Em entrevista à BandNews, o petista também negou ter relação com Daniel Vorcaro e disse que não atuou em favor do Banco Master no Senado.
Ele declarou ainda que o presidente Luiz Inácio Lula da Silva (PT) prestou solidariedade, em um telefonema após a operação da PF desta quinta, que teve Jaques como um dos alvos.
As investigações apontam que o parlamentar teria recebido uma série de vantagens indevidas em troca de atuação política no Congresso, como um apartamento em Salvador (BA) e R$ 3,5 milhões.
Após a entrevista, a assessoria de Jaques Wagner também divulgou uma nota à imprensa em que afirma que o parlamentar acompanha as investigações da PF com “tranquilidade” e se coloca à disposição da Justiça para esclarecimentos. “Eu, várias vezes, viajei pro exterior, mandei até levantar.
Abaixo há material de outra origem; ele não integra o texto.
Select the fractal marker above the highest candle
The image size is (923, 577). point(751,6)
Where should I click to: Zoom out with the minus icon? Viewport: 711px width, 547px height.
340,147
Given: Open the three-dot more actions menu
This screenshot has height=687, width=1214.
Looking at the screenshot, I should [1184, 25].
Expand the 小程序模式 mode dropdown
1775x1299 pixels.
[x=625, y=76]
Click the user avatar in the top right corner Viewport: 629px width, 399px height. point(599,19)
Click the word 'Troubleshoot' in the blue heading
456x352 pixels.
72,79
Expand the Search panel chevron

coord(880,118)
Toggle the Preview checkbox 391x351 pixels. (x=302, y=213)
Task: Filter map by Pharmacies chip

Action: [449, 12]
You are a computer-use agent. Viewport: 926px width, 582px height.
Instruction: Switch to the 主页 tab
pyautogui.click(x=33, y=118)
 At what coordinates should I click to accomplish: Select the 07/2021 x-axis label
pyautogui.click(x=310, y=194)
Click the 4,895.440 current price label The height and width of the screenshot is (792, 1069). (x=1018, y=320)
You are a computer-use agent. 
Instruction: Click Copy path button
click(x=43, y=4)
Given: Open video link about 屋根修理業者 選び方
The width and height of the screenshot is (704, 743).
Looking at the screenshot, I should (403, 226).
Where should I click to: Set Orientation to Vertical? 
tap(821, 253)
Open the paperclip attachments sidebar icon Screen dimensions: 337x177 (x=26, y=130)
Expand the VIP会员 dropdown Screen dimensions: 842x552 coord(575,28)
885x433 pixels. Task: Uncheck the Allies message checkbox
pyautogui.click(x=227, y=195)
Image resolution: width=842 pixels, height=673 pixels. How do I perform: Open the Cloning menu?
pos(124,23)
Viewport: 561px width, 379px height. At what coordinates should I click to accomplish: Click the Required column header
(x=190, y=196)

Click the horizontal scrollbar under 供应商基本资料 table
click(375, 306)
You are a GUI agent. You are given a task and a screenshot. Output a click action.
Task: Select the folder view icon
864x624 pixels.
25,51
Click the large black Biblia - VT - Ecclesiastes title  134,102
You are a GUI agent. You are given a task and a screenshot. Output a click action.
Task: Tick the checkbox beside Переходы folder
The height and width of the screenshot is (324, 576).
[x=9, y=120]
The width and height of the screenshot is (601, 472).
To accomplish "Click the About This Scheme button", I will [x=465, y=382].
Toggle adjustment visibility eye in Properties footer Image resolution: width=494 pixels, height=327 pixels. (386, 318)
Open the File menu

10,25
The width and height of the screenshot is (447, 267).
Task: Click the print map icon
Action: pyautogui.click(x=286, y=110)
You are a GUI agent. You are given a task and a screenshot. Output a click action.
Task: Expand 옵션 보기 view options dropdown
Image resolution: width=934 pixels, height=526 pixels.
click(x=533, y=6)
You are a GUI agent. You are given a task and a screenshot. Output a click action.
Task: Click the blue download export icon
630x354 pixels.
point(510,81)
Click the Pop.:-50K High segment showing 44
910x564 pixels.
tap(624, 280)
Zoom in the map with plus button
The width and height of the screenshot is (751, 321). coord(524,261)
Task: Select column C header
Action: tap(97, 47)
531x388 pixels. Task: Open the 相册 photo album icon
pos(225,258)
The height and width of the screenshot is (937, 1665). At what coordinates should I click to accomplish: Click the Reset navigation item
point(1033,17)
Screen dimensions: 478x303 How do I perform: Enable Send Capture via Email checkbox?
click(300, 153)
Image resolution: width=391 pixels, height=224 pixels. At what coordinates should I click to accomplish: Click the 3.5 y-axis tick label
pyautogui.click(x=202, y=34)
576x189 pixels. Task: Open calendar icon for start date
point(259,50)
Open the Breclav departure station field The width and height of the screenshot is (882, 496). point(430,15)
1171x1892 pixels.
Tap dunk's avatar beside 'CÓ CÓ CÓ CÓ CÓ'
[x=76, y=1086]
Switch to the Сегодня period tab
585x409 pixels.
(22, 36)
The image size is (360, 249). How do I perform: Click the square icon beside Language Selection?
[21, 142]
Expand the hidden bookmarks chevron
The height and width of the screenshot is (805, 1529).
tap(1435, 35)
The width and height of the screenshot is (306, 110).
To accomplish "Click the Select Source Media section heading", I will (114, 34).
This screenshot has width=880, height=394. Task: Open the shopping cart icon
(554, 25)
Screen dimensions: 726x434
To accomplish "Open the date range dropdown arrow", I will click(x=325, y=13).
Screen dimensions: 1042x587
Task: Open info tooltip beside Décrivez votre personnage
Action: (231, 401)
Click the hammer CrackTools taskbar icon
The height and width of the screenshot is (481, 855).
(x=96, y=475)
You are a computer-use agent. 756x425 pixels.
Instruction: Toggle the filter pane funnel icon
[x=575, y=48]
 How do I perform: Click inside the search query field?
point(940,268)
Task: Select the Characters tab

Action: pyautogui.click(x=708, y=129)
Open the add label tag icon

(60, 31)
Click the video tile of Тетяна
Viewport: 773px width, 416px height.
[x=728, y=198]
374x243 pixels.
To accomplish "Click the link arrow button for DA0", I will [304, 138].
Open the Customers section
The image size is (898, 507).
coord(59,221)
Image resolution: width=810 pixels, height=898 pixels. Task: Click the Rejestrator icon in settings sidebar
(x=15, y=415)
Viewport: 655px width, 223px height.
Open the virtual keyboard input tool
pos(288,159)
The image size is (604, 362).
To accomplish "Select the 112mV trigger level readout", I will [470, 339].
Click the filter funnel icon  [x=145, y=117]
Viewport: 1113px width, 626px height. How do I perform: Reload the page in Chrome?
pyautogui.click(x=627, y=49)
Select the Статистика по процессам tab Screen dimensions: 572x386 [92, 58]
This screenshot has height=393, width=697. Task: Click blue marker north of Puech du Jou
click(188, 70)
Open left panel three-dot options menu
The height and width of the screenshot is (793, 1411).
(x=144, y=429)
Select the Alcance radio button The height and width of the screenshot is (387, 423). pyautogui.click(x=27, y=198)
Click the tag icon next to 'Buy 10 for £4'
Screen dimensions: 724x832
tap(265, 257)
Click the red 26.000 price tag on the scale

E, de 2019 pra cá ,eu recebi de diárias, aproximadamente US$ 70 mil dólares, e outras vezes que eu fui viajar eu comprei via Banco do Brasil, onde eu tenho conta, dólares ou euro, para fazer a viagem. Então, eu não tenho nenhuma coisa para esconder”, afirmou Jaques.
Segundo o petista, o dinheiro tem origem declarada e estava armazenado em envelopes com o timbre do Senado. “Então, do ponto de vista do dinheiro, estou absolutamente tranquilo. Nunca recebi dinheiro de ninguém, muito menos do Master ou do Augusto Lima. Então, eu estou absolutamente à vontade”, acrescentou Jaques Wagner.
Dados publicados no Portal da Transparência do Senado apontam que, entre 2019 e 2026, o senador Jaques Wagner realizou 27 viagens internacionais e recebeu R$ 338,7 mil (US$ 66.830,07) em diárias.